Written task 1:
Arrange the listing from its start through the line that contains "pyautogui.click(x=554, y=80)" as a Markdown table with the columns Row and Line, skipping blank lines and leaving out the pictures.

Provided text:
In February 2008, the Washington Post reported that the next generation of evangelicals will crusade for a different type of justice than the Religious Right of the 1980s; rather than focusing on abortion and homosexuality, they will identify the environment, HIV/AIDS, poverty, and human rights violations as top Christian concerns.1 Indeed, a growing body of literature proclaims a new era in evangelical activism.2 For instance, Sojourners founder Jim Wallis declared in a recent book, “[E]vangelicals are deserting the Religious Right in droves, especially among a new generation of pastors and young people. The evangelical social agenda is now much broader and deeper.”3 In response to such rhetoric, thoughtful believers must ask whether its claims are true and whether the emerging view is a positive development.

Surveys suggest that the demise of pro-family values among evangelicals is greatly exaggerated. According to one poll, 70% say that ending abortion is important and nearly 50% oppose same-sex marriage.4 Still, evangelicals are broadening their political concerns. A full 60% identify themselves as part of a political movement interested more in “protecting the environment, tackling HIV/AIDS, alleviating poverty and promoting human rights and less on abortion and homosexuality.”5 This movement gains inspiration from the writings of Wallis and such fellow “Red Letter Christians”6 as sociologist Tony Campolo, Ronald Sider of Evangelicals for Social Action, and emerging church leader Brian McLaren, men who rightly remind the Church that genuine, individual regeneration results in concern for a more just society, including matters like global hunger relief and the avoidance of unjust wars.7

Still, believers ought not to embrace this new perspective uncritically, for its leaders marginalize key Scripture at several points. Some have essentially adopted the old “social gospel” perspective, where the cause of eternal salvation pales in comparison with fighting the ills of this world. Some, such as McLaren, attack orthodoxy itself. For instance, he suggests that belief in Christ’s second coming undermines efforts to establish justice on earth. “[M]any of us have been increasingly critical in recent years of popular American eschatology in general, and conventional views of hell in particular. Simply put, if we believe that God will ultimately enforce his will by forceful domination, and will eternally torture all who resist that domination, then torture and domination become not only permissible but in some way godly.”8 (By this absurd logic, McLaren should also deny God’s judgment on Ananias and Sapphira in Acts 5:1-11 because it would entitle churches to execute their dishonest members. And, he almost makes the lost sound noble for “resisting the domination” of God.)

Entries provided:
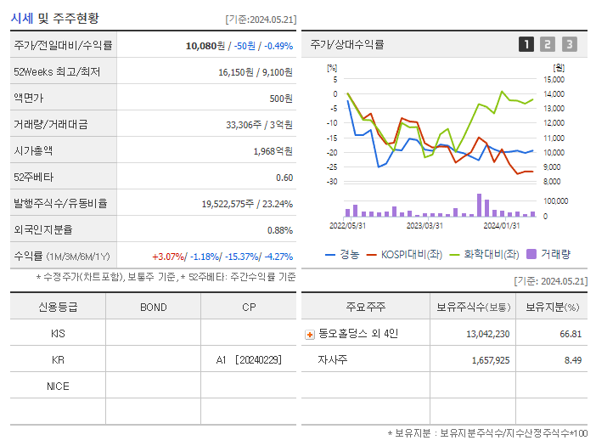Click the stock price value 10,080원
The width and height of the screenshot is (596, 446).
pyautogui.click(x=205, y=46)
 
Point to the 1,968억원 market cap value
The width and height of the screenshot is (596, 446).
pyautogui.click(x=273, y=150)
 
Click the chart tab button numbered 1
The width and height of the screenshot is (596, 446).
pyautogui.click(x=526, y=45)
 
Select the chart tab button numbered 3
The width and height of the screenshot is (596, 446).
pyautogui.click(x=569, y=45)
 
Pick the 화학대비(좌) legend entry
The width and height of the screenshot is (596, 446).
pyautogui.click(x=485, y=254)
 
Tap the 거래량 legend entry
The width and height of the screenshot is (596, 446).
pyautogui.click(x=549, y=254)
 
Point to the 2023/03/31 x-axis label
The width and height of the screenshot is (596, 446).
pyautogui.click(x=425, y=225)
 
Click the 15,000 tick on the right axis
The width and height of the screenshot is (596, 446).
pyautogui.click(x=554, y=80)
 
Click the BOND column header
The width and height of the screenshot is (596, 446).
pyautogui.click(x=153, y=307)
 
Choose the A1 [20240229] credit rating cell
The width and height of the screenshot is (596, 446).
pyautogui.click(x=251, y=360)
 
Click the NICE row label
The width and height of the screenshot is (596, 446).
pyautogui.click(x=58, y=387)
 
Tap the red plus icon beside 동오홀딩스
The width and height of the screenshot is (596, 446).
pyautogui.click(x=309, y=334)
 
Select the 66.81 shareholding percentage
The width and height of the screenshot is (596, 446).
pyautogui.click(x=571, y=334)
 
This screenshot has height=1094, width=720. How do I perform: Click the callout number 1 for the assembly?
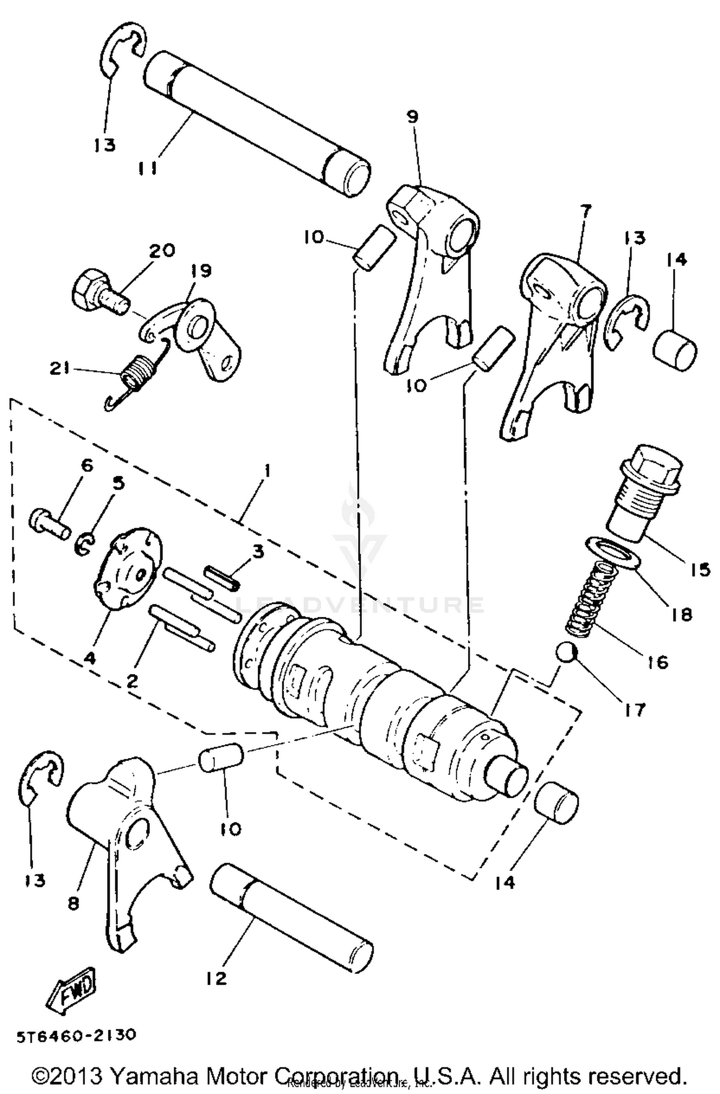click(x=267, y=470)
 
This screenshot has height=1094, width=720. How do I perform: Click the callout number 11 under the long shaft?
click(x=147, y=168)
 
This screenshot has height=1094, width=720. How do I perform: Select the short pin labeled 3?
click(x=222, y=578)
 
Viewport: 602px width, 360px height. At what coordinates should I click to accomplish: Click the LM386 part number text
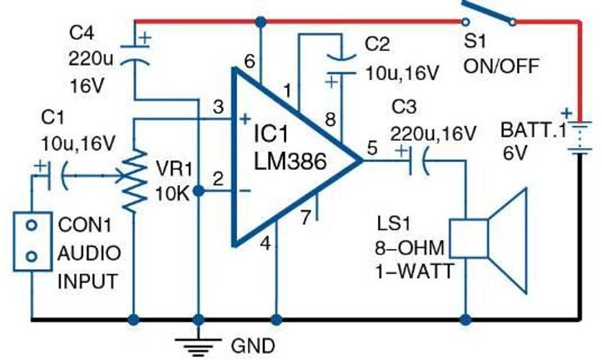[290, 161]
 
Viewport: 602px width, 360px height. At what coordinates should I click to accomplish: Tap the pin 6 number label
[250, 61]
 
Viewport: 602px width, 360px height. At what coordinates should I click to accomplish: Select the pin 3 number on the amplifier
[218, 107]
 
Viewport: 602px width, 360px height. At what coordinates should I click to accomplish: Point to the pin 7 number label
[305, 217]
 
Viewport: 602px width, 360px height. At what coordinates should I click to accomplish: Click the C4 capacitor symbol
[135, 55]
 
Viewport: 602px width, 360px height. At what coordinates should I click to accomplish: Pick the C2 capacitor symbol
[341, 66]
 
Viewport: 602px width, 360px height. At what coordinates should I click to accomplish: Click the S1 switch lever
[488, 12]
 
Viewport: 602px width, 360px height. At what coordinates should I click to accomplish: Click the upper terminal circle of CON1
[32, 225]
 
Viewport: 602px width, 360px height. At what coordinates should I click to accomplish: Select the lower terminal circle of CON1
[32, 256]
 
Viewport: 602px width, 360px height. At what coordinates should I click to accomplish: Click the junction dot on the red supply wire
[261, 22]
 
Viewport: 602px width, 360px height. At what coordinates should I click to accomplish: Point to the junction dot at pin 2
[198, 191]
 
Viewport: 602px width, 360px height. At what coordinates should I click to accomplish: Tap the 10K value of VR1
[172, 194]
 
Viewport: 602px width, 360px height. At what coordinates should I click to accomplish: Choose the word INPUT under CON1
[88, 282]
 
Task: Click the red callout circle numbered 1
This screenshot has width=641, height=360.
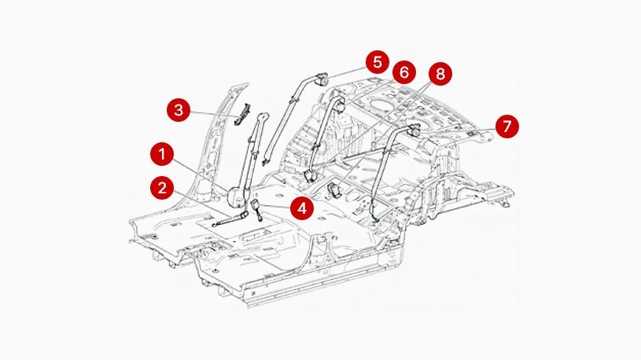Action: [x=162, y=153]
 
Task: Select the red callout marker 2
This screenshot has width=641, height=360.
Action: [x=162, y=187]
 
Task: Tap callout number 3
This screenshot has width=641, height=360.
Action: [x=179, y=109]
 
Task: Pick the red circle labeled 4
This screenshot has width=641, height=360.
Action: [x=301, y=208]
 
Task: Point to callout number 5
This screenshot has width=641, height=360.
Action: [x=377, y=61]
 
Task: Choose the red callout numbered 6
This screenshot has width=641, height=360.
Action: [x=403, y=72]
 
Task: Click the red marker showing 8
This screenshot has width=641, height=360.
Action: [x=439, y=74]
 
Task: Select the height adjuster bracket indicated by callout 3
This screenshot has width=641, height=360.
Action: [x=245, y=112]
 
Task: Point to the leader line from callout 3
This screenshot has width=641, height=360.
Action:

Written task 2:
In the essay on evangelical politics, replace "Religious Right" with "Christian Right" and write out the passage from "In February 2008, the" to "a positive development." with that change.

Correct response 1:
| Row | Line |
|---|---|
| 1 | Click the stock price value 10,080원 |
| 2 | The width and height of the screenshot is (596, 446). |
| 3 | pyautogui.click(x=205, y=46) |
| 4 | Point to the 1,968억원 market cap value |
| 5 | The width and height of the screenshot is (596, 446). |
| 6 | pyautogui.click(x=273, y=150) |
| 7 | Click the chart tab button numbered 1 |
| 8 | The width and height of the screenshot is (596, 446). |
| 9 | pyautogui.click(x=526, y=45) |
| 10 | Select the chart tab button numbered 3 |
| 11 | The width and height of the screenshot is (596, 446). |
| 12 | pyautogui.click(x=569, y=45) |
| 13 | Pick the 화학대비(좌) legend entry |
| 14 | The width and height of the screenshot is (596, 446). |
| 15 | pyautogui.click(x=485, y=254) |
| 16 | Tap the 거래량 legend entry |
| 17 | The width and height of the screenshot is (596, 446). |
| 18 | pyautogui.click(x=549, y=254) |
| 19 | Point to the 2023/03/31 x-axis label |
| 20 | The width and height of the screenshot is (596, 446). |
| 21 | pyautogui.click(x=425, y=225) |
| 22 | Click the 15,000 tick on the right axis |
| 23 | The width and height of the screenshot is (596, 446). |
| 24 | pyautogui.click(x=554, y=80) |

Correct response 2:
In February 2008, the Washington Post reported that the next generation of evangelicals will crusade for a different type of justice than the Christian Right of the 1980s; rather than focusing on abortion and homosexuality, they will identify the environment, HIV/AIDS, poverty, and human rights violations as top Christian concerns.1 Indeed, a growing body of literature proclaims a new era in evangelical activism.2 For instance, Sojourners founder Jim Wallis declared in a recent book, “[E]vangelicals are deserting the Christian Right in droves, especially among a new generation of pastors and young people. The evangelical social agenda is now much broader and deeper.”3 In response to such rhetoric, thoughtful believers must ask whether its claims are true and whether the emerging view is a positive development.